[Dataset entries]
↓↓↓

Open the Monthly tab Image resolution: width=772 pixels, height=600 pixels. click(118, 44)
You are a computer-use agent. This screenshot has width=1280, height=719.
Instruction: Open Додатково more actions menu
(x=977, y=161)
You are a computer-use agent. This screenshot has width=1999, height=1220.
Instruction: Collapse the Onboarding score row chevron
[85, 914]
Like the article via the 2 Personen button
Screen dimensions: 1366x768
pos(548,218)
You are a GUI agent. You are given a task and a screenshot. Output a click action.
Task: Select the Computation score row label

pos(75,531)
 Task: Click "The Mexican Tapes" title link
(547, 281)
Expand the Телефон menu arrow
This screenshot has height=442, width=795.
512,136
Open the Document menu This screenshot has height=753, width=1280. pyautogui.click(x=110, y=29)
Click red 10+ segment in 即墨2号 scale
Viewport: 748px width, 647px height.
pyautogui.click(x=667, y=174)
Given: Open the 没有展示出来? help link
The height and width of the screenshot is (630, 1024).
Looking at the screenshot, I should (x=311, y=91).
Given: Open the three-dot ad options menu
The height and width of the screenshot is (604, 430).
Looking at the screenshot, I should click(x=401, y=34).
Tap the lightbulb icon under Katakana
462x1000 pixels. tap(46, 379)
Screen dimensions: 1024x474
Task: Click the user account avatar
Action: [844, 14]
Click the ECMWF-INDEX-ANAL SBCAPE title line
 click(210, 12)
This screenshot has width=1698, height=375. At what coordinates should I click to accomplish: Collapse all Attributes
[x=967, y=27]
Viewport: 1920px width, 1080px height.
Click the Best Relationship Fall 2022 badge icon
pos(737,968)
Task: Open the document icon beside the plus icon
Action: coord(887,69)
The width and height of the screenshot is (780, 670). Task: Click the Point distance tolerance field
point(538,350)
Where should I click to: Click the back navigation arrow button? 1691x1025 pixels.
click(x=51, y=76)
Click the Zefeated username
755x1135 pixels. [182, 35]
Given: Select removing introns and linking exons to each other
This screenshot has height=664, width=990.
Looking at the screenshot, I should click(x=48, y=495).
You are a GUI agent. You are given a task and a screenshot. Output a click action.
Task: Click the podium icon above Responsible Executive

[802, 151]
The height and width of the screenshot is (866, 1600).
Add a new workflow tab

↑↑↑

▸ What to work on
In how many lines of the data does the word "agent" appear? Respond with the number and nothing more.

▸ Result of this exercise
4